Pfft! You say. He’s just trying to manipulate his mother so that he doesn’t have to clean up his toys, give his brother a turn to watch movies, go to bed, etc. You’re right, of course, and I don’t hesitate to dish out the time-outs, take away privileges or put a toy on the shelf until he earns it back.
Still, when he accuses me of not being nice, I’m surprised by how much it bothers me. I want to prove that I am nice. I want to find the nearest old lady and help her across the street. I decide to give all my recently purchased canned goods, not the old cans of garbanzo beans that I don’t want anymore, to the nearest food bank. I vow to give all of my money to Bill Gates so that he can give everyone in Africa a malaria vaccine.
When I moved to New England from my native Arkansas, I was immediately labeled “nice” by my Yankee associates. As a southerner, I’d been conditioned to smile at everyone I passed, to speak politely and to greet strangers, something that my new Puritan brethren didn’t always do. For me, being labeled as “nice” felt unusual. In Arkansas, I felt like I was perceived as direct and impatient. One time when I was in college, a friend ripped off the corner of a package of nylons and handed the plastic scrap to me. “This is you, Jackie,” she said. I read the wrapper: “No-nonsense.”
After a recent argument with a male (I thought that he was in the wrong), I wrote a polite but assertive e-mail about why I thought I was right. No swearing. No rudeness. No hysterics. The next time I saw him, he confronted me and asked me if I was threatening him. He accused me of starting a war. I responded that I’d been assertive, and maybe that wasn’t something he was used to. Frankly, it wasn’t something that I was used to, because underneath my “no-nonsense” exterior lies a woman who feels afraid that being “not nice” equates with being “not lovable.”

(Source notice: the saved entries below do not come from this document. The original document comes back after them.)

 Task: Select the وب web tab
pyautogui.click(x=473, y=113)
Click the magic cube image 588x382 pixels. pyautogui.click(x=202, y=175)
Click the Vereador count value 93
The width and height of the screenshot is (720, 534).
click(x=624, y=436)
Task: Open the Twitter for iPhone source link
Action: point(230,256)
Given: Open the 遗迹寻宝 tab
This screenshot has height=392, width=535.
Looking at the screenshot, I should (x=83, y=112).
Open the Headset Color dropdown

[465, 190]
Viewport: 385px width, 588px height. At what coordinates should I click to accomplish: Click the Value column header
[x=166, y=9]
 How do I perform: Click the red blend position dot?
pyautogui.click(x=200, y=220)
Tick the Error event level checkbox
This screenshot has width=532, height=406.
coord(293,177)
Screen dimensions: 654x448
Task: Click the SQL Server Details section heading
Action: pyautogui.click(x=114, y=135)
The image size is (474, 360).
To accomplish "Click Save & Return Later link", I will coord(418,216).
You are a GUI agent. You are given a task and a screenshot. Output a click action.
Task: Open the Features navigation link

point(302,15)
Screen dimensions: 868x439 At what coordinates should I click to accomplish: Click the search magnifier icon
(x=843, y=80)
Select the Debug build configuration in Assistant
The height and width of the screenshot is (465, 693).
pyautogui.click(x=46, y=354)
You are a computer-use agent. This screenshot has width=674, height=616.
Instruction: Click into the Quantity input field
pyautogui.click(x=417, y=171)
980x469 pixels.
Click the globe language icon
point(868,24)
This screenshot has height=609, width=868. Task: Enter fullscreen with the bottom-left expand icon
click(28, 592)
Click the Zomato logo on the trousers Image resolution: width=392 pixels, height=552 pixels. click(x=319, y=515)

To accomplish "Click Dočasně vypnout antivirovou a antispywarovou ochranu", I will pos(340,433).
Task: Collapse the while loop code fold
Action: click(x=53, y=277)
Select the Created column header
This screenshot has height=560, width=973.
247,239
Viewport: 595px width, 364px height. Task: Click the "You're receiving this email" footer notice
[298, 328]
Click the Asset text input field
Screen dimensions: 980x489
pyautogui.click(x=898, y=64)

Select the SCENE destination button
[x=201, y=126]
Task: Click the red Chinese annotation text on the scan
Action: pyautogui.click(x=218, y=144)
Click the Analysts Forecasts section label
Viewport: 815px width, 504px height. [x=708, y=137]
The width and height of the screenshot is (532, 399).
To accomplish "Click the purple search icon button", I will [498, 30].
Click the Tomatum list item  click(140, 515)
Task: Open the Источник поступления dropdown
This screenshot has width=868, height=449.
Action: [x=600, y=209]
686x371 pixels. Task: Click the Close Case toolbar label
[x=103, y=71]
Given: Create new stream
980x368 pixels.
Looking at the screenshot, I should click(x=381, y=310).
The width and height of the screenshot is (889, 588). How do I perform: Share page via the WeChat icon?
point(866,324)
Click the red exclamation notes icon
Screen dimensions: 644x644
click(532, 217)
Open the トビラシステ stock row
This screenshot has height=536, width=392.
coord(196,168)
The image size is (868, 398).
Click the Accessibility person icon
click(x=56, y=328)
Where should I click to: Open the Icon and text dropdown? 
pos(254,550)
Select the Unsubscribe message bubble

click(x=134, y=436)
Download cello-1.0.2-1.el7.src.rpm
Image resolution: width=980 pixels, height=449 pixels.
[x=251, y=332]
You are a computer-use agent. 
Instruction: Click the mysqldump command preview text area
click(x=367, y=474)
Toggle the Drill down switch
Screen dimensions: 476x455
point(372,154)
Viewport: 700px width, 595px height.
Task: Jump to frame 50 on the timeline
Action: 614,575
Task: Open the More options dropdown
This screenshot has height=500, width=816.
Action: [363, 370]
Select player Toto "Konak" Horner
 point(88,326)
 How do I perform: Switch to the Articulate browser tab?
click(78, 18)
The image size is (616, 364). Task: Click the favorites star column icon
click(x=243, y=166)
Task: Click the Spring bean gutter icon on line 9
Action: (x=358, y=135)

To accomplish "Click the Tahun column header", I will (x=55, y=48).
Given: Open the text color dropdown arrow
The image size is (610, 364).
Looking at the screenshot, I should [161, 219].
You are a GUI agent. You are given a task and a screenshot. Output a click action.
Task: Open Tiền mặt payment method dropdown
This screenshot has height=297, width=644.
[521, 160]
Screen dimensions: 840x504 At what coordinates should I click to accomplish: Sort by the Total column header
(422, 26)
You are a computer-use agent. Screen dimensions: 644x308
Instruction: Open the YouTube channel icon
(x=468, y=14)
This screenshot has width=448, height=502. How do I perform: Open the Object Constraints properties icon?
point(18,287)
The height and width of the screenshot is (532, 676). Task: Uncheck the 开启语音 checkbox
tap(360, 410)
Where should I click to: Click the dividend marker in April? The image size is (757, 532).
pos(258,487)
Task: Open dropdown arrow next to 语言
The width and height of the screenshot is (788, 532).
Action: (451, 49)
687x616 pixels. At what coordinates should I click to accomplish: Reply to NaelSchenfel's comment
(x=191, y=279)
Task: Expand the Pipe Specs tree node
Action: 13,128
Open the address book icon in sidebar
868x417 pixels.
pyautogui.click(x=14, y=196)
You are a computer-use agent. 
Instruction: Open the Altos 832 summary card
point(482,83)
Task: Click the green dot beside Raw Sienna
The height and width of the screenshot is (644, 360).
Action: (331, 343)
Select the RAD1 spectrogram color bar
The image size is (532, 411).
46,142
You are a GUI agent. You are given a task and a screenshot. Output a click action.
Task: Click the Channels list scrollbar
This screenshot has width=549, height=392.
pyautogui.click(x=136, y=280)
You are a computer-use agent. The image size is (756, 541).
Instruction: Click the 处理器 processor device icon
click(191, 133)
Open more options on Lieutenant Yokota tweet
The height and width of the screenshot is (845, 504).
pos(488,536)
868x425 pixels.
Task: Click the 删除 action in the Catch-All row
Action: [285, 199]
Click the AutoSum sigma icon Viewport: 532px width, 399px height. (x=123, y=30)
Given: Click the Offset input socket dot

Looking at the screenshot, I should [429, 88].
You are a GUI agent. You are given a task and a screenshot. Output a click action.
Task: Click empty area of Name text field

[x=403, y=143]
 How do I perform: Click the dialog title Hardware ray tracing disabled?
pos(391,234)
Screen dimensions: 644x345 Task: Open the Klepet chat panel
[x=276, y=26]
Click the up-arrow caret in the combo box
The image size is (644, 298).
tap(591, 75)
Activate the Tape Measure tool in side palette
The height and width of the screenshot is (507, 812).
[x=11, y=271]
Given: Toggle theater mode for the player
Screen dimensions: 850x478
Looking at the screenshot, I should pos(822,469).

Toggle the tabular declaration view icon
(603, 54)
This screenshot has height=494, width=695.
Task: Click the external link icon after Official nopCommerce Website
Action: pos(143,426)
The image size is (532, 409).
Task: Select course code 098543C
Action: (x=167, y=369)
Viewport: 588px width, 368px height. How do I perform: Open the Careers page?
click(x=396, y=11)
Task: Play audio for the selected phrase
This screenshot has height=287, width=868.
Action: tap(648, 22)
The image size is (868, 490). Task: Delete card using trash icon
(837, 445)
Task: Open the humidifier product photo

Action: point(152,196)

I think women often feel afraid of being perceived as “not nice.” My son’s definition of “nice” is that I give him what he wants. In other words, “nice” is more like “deferential.” I feel a cultural expectation, whether it does or doesn’t exist, that as a woman, I should have a certain genteel manner in which I interact with other people. Never be shrill. Never be hysterical. And never, ever be that most unattractive of epithets: a bitch.
UConn women’s basketball coach Geno Auriemma once told a post player, Tina Charles, that she was too nice on the court to become a great player. “You can be nice 22 hours a day,” he told her.
Tina took his advice to heart. She’s in the WNBA now. So maybe I’ll take a page from Geno’s playbook. I’ll be nice to my son—and the rest of the world—22 hours per day. For the other two hours, I’ll go with “no-nonsense.”